Bizim için kibir bir kişilik meselesi değil, politik bir sorundur. Çünkü kibir, dili steril tutar; toplumu suskun. Vicdanla parlatılmış kibir hiçbir şeyi değiştirmez — sadece erteler. Biz ertelememekten yanayız. Biz rahatsız etmekten yanayız. Çünkü rahatlık, hep birilerinin sırtında kurulur.

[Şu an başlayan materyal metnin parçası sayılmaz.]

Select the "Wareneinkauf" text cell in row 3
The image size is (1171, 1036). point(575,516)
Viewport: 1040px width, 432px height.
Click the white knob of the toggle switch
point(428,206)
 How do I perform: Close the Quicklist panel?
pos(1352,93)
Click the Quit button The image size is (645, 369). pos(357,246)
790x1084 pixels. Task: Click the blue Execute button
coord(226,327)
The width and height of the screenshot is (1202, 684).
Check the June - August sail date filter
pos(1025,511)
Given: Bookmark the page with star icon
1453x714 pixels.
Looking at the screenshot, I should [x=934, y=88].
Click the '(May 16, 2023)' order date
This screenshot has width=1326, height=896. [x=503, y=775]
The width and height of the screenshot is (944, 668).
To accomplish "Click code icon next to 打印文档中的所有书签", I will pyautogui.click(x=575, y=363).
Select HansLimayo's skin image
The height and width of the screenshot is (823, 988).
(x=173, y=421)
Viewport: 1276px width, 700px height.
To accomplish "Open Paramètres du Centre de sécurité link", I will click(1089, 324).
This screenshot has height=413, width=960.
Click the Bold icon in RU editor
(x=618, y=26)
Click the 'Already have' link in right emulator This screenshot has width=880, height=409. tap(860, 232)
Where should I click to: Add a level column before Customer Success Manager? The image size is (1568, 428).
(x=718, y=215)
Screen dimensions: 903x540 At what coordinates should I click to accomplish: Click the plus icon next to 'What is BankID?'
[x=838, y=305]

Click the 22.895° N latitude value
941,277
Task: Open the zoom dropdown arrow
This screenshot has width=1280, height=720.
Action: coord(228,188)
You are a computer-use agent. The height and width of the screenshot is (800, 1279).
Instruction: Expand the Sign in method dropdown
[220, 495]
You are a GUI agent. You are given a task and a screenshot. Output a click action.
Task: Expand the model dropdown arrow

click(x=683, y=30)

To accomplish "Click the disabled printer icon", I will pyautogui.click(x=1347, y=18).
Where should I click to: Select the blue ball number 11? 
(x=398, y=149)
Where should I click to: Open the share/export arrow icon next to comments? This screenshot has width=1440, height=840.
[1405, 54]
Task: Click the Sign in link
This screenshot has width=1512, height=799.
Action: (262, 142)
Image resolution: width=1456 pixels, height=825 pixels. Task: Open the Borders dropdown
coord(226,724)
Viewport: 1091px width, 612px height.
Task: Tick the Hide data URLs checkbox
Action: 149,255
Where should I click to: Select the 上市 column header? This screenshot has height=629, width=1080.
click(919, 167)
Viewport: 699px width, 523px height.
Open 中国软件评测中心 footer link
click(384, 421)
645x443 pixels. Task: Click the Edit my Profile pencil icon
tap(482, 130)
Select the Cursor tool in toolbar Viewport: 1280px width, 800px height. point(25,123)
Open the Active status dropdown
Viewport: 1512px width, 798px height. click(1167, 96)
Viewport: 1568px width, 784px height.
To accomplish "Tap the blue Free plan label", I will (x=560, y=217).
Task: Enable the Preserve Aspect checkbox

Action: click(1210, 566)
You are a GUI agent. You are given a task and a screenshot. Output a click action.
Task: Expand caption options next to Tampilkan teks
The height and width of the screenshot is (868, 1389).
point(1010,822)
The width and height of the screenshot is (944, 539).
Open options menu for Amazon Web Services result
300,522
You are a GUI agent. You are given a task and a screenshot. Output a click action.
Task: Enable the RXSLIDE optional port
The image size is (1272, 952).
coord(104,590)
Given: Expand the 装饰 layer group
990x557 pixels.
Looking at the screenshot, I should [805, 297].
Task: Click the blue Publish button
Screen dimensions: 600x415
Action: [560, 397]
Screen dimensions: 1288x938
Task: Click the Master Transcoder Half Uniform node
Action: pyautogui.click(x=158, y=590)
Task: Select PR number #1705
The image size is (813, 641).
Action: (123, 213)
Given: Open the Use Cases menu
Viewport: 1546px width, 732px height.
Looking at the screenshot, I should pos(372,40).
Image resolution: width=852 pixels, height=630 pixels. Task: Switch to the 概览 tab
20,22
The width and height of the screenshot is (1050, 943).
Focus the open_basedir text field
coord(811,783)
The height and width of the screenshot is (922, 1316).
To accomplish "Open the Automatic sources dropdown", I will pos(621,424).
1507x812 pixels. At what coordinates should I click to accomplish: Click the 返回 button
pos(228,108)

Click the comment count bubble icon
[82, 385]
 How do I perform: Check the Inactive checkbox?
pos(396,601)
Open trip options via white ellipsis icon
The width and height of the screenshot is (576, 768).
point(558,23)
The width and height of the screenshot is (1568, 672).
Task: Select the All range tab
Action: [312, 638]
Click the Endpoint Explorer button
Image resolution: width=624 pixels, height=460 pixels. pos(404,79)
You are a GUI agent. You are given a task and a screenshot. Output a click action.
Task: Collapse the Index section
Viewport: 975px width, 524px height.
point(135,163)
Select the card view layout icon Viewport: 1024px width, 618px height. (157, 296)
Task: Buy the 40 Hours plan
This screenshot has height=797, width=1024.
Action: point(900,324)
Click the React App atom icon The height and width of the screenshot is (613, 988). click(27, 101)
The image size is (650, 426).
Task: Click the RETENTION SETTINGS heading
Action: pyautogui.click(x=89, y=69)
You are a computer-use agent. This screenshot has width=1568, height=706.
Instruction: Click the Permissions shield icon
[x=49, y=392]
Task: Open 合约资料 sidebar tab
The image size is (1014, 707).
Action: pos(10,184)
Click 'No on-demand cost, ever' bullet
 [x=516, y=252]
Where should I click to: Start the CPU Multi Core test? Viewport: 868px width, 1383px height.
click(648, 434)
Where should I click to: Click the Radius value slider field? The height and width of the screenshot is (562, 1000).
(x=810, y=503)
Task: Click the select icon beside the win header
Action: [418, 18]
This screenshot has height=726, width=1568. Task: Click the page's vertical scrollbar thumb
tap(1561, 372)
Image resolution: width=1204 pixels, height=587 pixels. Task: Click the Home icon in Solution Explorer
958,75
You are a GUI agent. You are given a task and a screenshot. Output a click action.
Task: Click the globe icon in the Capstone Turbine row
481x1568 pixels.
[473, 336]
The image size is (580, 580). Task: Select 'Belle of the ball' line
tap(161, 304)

Bu tartışma da bir tweetle başlamadı aslında; hep oradaydı. Yalnızca bir cümlenin içinden görünür oldu. Bir kez daha anladık ki, bu ülkede zarif sandığımız bir cümle bazen en güçlü iktidar aracıdır.

Yüzleşmek zor ama iyileştirici bir şeydir. Kibirle, niyetle, vicdanla örtüldüğünde hastalık kronikleşir. Biz o yüzden susturulmayı değil, konuşmayı seçiyoruz. Kırılmadan, eğilip bükülmeden, ama ısrarla.

Üzülme Buket, biz seni yargılamıyoruz, ama dilini ve ısrarını sorguluyoruz.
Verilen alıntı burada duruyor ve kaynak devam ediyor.